Wir hatten letztes Jahr zum Beispiel einen Schüler hier im Boardinghaus, der mit zwölf Jahren fast der älteste war, aber kein Wort lesen kann oder das kleine ein mal eins nicht beherrscht. Er ist kein Boarder mehr, geht aber immer noch auf die KIS, inzwischen in die siebte Klassen, und vertreibt sich seine Zeit mehr mit Fußball spielen statt lernen. Seit Januar sind auch zwei neue Schüler in der siebten Klasse, die sechzehn und neunzehn Jahre alt sind. Der Jüngere kommt bei allem ganz gut mit und wird seinen Grundschulabschluss dieses Jahr nachholen können; der Ältere allerdings kann auch nicht lesen und schreiben, geschweige denn rechnen. Ich habe ihm vor zwei Wochen erklären müssen, dass fünf mal drei bedeutet, dass man fünf plus fünf plus fünf rechnen muss. Und wie es scheint, bin ich die einzige unter den Lehrern, die sich während des Unterrichtens die Mühe macht individuelle Aufgaben zu verteilen. Normalerweise schreiben diese Schüler nämlich alles von der Tafel oder den Mitschülern ab, ohne auch nur ein kleines bisschen zu verstehen.

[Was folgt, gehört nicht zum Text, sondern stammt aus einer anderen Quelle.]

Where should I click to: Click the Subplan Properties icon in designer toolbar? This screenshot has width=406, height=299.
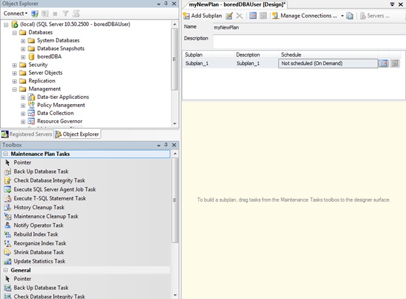click(230, 16)
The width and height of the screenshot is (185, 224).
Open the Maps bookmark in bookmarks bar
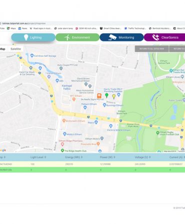click(x=12, y=28)
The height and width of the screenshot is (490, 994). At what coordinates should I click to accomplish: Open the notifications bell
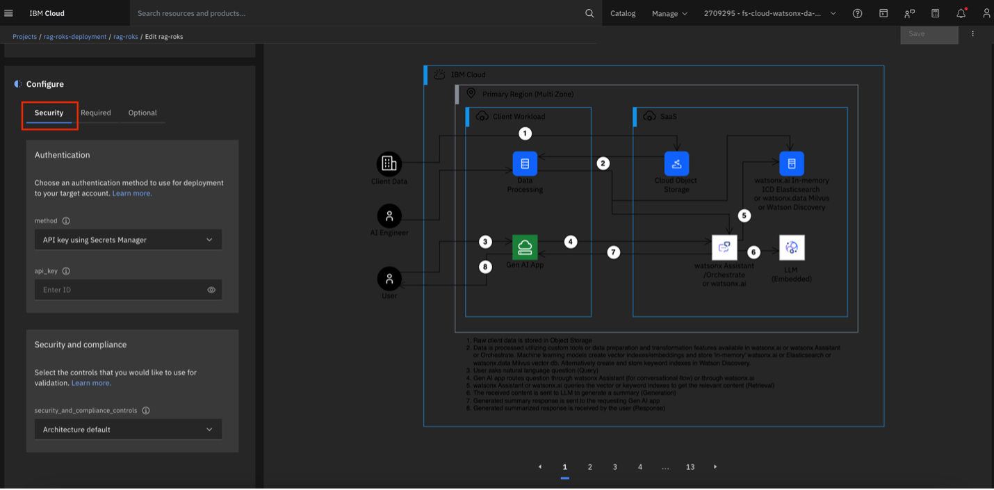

Seit dem ich jetzt auch mal einen Einblick in die höheren Klassen bekommen habe (mehr dazu morgen) kann ich sagen, dass die Grundfähigkeiten, Lesen, Schreiben und besonders Rechnen wesentlich weniger vorhanden sind, als bei uns in der sechsten bis siebten Klasse. Dazu kommt noch, dass die Schüler hier von der ersten Klasse an auch nachmittags Unterricht haben und damit wesentlich mehr Wochenstunden als bei uns. Doch woran liegt es, wenn die Erstklässler hier weiter sind als bei uns in Deutschland? Das habe ich mich immer und immer wieder gefragt, und kann da natürlich keine professionelle Antwort drauf geben, aber die ein oder andere Theorie aufstellen.
Das größte Problem ist, denke ich, dass der Lehrplan und die Struktur in der Grundschule anders gewichtet ist, als bei uns. Ja, wir haben auch Sachkundeunterricht, Musik und Kunst und weitere Nebenfächer in der Grundschule, aber es handelt sich um wesentlich weniger Stunden, als die Hauptfächer. Das ist hier etwas anders: Es gibt nicht nur Sachkundeunterricht, sondern das ist in Social Studies (Sozialwissenschaften) und Science (Wissenschaften) aufgeteilt. Während bei uns also die Hauptfächer gepaukt werden – und das im Grunde bis zur Oberstufe – ist die Stundenverteilung hier nicht so fokussiert.
Dazu kommt, dass das Niveau (oft besonders in den Nebenfächern) nicht unbedingt an das der Schüler angepasst ist. Das bedeutet: viel Abschreiben von der Tafel und dem Lehrer Nachsprechen, obwohl die Kinder selbst kaum lesen können oder verstehen, was sie da eigentlich sagen. Dazu mal ein Beispiel:
Vor ein paar Wochen war ich kurz in dem Klassenraum der ersten Klasse. Das Thema gerade war: Regeln in der Schule, was für jede Altersgruppe wichtig ist, aber an der Tafel stand Folgendes: „Homework – Explain your rights in school and your duties as a pupil“ (Hausaufgabe: Erläutere deine Rechte in der Schule und deine Pflichten als Schüler).
Man muss keine ausgebildete Pädagogin sein, um sich vorstellen zu können, dass diese Aufgabe für Kinder, die nicht wissen wie man richtig liest und schreibt, etwas zu schwierig ist.